TASK TO CARRY OUT
Give everything from the line containing "[button] (118, 44)" down to the line containing "Commerçant (298, 2471)", both included, as a JSON list of strings with one string per line and blank lines left out.
#### MATERIAL PROVIDED ####
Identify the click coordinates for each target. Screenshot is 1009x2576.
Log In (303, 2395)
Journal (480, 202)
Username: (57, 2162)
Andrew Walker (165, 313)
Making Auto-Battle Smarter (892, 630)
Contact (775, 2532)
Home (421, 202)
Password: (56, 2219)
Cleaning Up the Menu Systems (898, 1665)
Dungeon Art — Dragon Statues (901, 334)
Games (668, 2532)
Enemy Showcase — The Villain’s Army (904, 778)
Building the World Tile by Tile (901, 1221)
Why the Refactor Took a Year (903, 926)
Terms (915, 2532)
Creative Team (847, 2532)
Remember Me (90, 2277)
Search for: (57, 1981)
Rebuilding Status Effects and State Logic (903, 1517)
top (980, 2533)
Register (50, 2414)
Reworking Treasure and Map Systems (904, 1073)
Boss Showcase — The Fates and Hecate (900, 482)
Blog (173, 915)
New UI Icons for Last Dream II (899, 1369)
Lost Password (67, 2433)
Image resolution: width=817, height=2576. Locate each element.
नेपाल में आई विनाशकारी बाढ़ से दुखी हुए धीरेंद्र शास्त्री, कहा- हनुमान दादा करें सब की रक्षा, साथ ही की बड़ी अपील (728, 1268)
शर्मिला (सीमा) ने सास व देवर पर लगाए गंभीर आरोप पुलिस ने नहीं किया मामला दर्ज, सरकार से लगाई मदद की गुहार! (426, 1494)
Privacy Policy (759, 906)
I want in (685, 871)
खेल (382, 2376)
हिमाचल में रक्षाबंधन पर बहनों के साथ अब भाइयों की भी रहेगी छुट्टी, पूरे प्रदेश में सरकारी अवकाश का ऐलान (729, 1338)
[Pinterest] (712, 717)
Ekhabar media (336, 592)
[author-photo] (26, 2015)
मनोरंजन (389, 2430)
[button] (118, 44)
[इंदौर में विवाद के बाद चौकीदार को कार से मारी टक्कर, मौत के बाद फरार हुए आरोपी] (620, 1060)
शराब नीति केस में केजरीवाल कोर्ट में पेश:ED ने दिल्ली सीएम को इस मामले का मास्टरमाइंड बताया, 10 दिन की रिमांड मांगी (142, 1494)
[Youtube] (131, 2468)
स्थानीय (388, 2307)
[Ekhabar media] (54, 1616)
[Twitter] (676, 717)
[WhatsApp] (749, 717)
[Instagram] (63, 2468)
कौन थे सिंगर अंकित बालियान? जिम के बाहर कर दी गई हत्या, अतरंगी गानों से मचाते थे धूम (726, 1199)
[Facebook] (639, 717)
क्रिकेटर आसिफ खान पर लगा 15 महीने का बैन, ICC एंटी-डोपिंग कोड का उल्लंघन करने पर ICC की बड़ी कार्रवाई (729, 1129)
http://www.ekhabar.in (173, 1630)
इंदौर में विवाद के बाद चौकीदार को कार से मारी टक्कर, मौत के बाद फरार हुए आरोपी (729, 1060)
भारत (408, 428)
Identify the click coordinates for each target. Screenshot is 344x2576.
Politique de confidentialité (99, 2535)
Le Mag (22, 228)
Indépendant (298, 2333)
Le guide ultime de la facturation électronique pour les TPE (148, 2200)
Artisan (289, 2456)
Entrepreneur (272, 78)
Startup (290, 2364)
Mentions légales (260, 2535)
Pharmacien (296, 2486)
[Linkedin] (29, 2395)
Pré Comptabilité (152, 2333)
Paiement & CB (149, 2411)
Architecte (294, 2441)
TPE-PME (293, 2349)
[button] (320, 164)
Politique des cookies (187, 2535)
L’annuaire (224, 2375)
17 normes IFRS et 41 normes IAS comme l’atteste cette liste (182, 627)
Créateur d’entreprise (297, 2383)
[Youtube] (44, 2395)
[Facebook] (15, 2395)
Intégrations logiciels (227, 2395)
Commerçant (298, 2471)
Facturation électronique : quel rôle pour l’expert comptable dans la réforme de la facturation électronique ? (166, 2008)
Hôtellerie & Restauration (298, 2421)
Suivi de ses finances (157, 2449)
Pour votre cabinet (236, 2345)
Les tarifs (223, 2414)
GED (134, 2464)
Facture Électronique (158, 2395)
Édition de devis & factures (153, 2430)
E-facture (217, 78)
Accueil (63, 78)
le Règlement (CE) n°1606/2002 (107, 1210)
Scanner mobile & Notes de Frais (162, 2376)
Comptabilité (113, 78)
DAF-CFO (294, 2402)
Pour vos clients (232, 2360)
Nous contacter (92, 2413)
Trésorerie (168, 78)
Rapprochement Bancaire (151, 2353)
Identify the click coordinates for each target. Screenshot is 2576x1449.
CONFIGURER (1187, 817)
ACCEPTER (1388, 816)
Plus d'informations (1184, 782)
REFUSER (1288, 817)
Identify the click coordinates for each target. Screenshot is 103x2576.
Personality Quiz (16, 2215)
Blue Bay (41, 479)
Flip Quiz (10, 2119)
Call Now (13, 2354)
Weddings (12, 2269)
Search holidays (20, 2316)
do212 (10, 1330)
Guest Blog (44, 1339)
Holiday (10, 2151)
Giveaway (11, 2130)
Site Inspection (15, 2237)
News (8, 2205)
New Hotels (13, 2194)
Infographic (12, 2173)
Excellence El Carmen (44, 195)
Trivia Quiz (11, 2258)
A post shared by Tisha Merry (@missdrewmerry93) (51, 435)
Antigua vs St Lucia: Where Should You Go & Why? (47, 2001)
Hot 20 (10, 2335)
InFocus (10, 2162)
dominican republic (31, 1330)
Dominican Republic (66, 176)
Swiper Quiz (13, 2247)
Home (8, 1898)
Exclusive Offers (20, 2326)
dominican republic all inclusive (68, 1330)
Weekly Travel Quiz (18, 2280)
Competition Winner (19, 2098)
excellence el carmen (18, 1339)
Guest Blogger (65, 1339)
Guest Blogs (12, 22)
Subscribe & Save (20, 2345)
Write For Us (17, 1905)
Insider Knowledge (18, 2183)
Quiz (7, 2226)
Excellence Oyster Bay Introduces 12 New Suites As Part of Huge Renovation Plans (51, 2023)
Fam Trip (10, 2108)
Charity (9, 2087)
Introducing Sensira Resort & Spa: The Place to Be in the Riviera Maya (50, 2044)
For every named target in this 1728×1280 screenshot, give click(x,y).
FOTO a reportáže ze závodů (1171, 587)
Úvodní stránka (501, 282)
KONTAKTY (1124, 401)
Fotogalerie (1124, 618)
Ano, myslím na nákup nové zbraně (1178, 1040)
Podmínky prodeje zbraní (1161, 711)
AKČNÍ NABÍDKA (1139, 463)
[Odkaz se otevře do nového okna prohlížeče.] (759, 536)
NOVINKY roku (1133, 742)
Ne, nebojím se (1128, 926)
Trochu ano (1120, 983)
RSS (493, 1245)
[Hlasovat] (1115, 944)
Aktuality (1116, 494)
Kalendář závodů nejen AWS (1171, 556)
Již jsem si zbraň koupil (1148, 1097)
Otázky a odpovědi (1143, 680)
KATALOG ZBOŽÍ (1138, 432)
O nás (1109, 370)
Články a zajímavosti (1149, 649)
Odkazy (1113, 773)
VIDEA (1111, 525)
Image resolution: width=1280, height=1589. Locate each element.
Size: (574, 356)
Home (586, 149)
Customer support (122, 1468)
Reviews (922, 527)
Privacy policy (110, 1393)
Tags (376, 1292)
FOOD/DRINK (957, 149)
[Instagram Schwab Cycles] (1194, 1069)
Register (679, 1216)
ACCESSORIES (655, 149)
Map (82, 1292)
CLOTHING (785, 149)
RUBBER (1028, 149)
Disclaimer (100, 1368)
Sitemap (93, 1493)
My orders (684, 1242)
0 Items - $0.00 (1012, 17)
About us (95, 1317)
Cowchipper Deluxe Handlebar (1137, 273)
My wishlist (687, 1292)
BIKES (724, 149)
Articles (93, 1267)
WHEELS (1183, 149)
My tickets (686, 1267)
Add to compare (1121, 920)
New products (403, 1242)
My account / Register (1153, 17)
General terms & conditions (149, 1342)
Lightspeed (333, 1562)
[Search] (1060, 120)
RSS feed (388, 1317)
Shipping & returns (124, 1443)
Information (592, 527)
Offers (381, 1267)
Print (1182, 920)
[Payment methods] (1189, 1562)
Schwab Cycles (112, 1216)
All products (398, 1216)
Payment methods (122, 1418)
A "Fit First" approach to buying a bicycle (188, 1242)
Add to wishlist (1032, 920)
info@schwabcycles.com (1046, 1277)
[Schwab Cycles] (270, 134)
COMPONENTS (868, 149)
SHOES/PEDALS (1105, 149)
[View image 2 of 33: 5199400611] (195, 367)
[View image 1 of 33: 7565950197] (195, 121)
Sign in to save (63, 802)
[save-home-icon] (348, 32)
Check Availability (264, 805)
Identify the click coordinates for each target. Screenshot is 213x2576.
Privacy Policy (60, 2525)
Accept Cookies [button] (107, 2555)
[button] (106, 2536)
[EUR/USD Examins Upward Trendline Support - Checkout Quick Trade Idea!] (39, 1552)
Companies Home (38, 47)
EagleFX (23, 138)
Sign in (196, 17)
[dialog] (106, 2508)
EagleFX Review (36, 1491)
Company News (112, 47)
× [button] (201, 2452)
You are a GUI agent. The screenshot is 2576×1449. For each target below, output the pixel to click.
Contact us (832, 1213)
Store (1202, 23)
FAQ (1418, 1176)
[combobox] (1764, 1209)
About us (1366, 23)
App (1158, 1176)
####
WORKED ANSWER
[
  "[button] (118, 44)",
  "[इंदौर में विवाद के बाद चौकीदार को कार से मारी टक्कर, मौत के बाद फरार हुए आरोपी] (620, 1060)",
  "शराब नीति केस में केजरीवाल कोर्ट में पेश:ED ने दिल्ली सीएम को इस मामले का मास्टरमाइंड बताया, 10 दिन की रिमांड मांगी (142, 1494)",
  "[Youtube] (131, 2468)",
  "स्थानीय (388, 2307)",
  "[Ekhabar media] (54, 1616)",
  "[Twitter] (676, 717)",
  "[WhatsApp] (749, 717)",
  "[Instagram] (63, 2468)",
  "कौन थे सिंगर अंकित बालियान? जिम के बाहर कर दी गई हत्या, अतरंगी गानों से मचाते थे धूम (726, 1199)",
  "[Facebook] (639, 717)",
  "क्रिकेटर आसिफ खान पर लगा 15 महीने का बैन, ICC एंटी-डोपिंग कोड का उल्लंघन करने पर ICC की बड़ी कार्रवाई (729, 1129)",
  "http://www.ekhabar.in (173, 1630)",
  "इंदौर में विवाद के बाद चौकीदार को कार से मारी टक्कर, मौत के बाद फरार हुए आरोपी (729, 1060)",
  "भारत (408, 428)",
  "Identify the click coordinates for each target. Screenshot is 344x2576.",
  "Politique de confidentialité (99, 2535)",
  "Le Mag (22, 228)",
  "Indépendant (298, 2333)",
  "Le guide ultime de la facturation électronique pour les TPE (148, 2200)",
  "Artisan (289, 2456)",
  "Entrepreneur (272, 78)",
  "Startup (290, 2364)",
  "Mentions légales (260, 2535)",
  "Pharmacien (296, 2486)",
  "[Linkedin] (29, 2395)",
  "Pré Comptabilité (152, 2333)",
  "Paiement & CB (149, 2411)",
  "Architecte (294, 2441)",
  "TPE-PME (293, 2349)",
  "[button] (320, 164)",
  "Politique des cookies (187, 2535)",
  "L’annuaire (224, 2375)",
  "17 normes IFRS et 41 normes IAS comme l’atteste cette liste (182, 627)",
  "Créateur d’entreprise (297, 2383)",
  "[Youtube] (44, 2395)",
  "[Facebook] (15, 2395)",
  "Intégrations logiciels (227, 2395)",
  "Commerçant (298, 2471)"
]